On Saturday, I found myself out at the Apple Store (Galleria Mall). While I was not feeling in the mood to be in a mall, I did manage to make the best of the excursion. On my way out of the store, I came across the good folks at Hawk Creek Wildlife Center. I’m a sucker for any sort of wildlife, even at the mall.
On this particular visit, I came across Merlin, a barred owl, with his handler Laurie Schaller. Laurie told me that Merlin had been struck by a car seven years ago, causing him to go blind in one eye. He also has mild brain damage that slows down his reaction time. Thankfully, the driver that struck him brought him into Hawk Creek to be cared for. It is interesting, and sad, to note that owls often times get struck by cars because they have no peripheral vision. When they swoop down to catch their prey, they don’t see cars coming. This is a common occurrence, which is especially sad because there seems to be no way to prevent the occurrence from happening.
As I stood, transfixed by magnificent Merlin, I asked Laurie about habitat destruction, and other perils that face all birds and animals these days. She told me that while the barred owl is not facing extinction, there are some serious threats to the nocturnal bird of prey, and one of the gravest dangers is not readily apparent. It turns out that rat poison is the biggest threat that owls face. A rodent that eats the harmful pellets is then eaten by an owl, who in turn dies. Ouch! That is something that I never would have thought about, and I bet that there are others who are just as shocked to hear this. Talk about something that is preventable. If you live/work anywhere that is considered owl habitat, please rethink putting harmful rat pellets around the property. Remember, a live owl will do a lot more damage to a rodent population – let nature take its course.

## Task 1
According to the owl text, what is the biggest threat that owls face?
## Task 2
Revise the owl text by writing out everything from "On Saturday, I" down to "at the mall." with "Saturday" changed to "Sunday".

## Data
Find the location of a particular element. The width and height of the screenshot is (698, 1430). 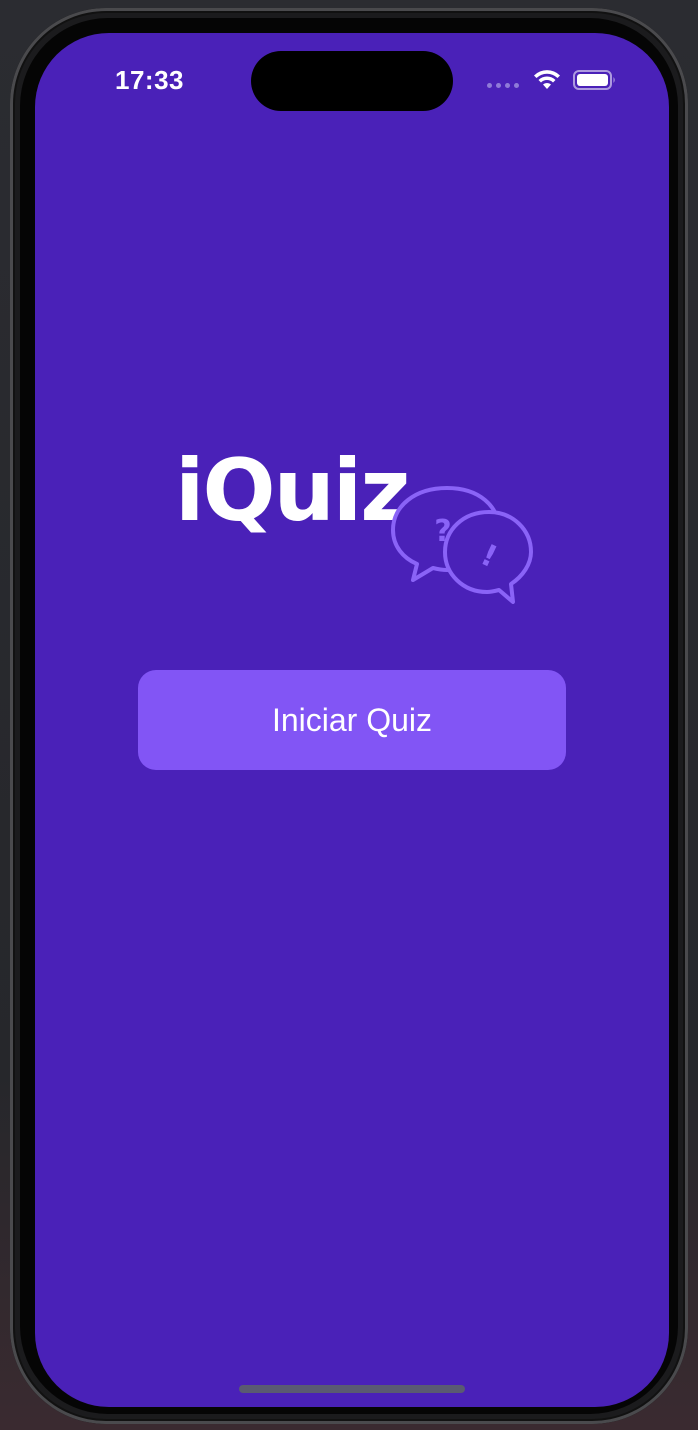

## Expected output 1
Rat poison.

## Expected output 2
On Sunday, I found myself out at the Apple Store (Galleria Mall). While I was not feeling in the mood to be in a mall, I did manage to make the best of the excursion. On my way out of the store, I came across the good folks at Hawk Creek Wildlife Center. I’m a sucker for any sort of wildlife, even at the mall.